*** Data supplied ***

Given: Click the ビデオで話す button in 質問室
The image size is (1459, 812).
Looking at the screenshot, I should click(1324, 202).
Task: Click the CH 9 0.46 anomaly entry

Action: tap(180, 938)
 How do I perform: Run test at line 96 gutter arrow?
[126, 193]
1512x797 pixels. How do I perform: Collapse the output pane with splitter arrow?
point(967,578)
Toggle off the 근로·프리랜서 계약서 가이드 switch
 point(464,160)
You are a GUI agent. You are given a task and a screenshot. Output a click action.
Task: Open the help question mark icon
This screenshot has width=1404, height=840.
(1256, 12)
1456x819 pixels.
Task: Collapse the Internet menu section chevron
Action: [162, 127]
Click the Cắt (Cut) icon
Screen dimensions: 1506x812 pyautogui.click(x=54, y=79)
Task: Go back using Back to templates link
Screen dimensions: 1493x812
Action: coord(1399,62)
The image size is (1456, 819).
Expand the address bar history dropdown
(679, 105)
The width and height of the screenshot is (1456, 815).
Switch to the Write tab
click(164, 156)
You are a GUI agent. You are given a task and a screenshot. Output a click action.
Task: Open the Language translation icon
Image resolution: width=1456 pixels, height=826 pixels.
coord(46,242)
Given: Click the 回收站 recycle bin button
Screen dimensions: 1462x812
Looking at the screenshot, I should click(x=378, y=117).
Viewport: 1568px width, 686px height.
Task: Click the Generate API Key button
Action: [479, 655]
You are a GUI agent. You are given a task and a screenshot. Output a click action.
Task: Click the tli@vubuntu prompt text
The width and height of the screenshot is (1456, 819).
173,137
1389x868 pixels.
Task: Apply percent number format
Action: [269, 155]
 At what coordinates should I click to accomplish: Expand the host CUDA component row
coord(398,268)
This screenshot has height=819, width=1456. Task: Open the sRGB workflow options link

*** End of Data supplied ***

• _Activity_: All of the material should be given again, character for character.

• _Result below_:
Given: Click the ビデオで話す button in 質問室
The image size is (1459, 812).
Looking at the screenshot, I should click(1324, 202).
Task: Click the CH 9 0.46 anomaly entry

Action: tap(180, 938)
 How do I perform: Run test at line 96 gutter arrow?
[126, 193]
1512x797 pixels. How do I perform: Collapse the output pane with splitter arrow?
point(967,578)
Toggle off the 근로·프리랜서 계약서 가이드 switch
 point(464,160)
You are a GUI agent. You are given a task and a screenshot. Output a click action.
Task: Open the help question mark icon
This screenshot has width=1404, height=840.
(1256, 12)
1456x819 pixels.
Task: Collapse the Internet menu section chevron
Action: [162, 127]
Click the Cắt (Cut) icon
Screen dimensions: 1506x812 pyautogui.click(x=54, y=79)
Task: Go back using Back to templates link
Screen dimensions: 1493x812
Action: coord(1399,62)
The image size is (1456, 819).
Expand the address bar history dropdown
(679, 105)
The width and height of the screenshot is (1456, 815).
Switch to the Write tab
click(164, 156)
You are a GUI agent. You are given a task and a screenshot. Output a click action.
Task: Open the Language translation icon
Image resolution: width=1456 pixels, height=826 pixels.
coord(46,242)
Given: Click the 回收站 recycle bin button
Screen dimensions: 1462x812
Looking at the screenshot, I should click(x=378, y=117).
Viewport: 1568px width, 686px height.
Task: Click the Generate API Key button
Action: [479, 655]
You are a GUI agent. You are given a task and a screenshot. Output a click action.
Task: Click the tli@vubuntu prompt text
The width and height of the screenshot is (1456, 819).
173,137
1389x868 pixels.
Task: Apply percent number format
Action: [269, 155]
 At what coordinates should I click to accomplish: Expand the host CUDA component row
coord(398,268)
This screenshot has height=819, width=1456. Task: Open the sRGB workflow options link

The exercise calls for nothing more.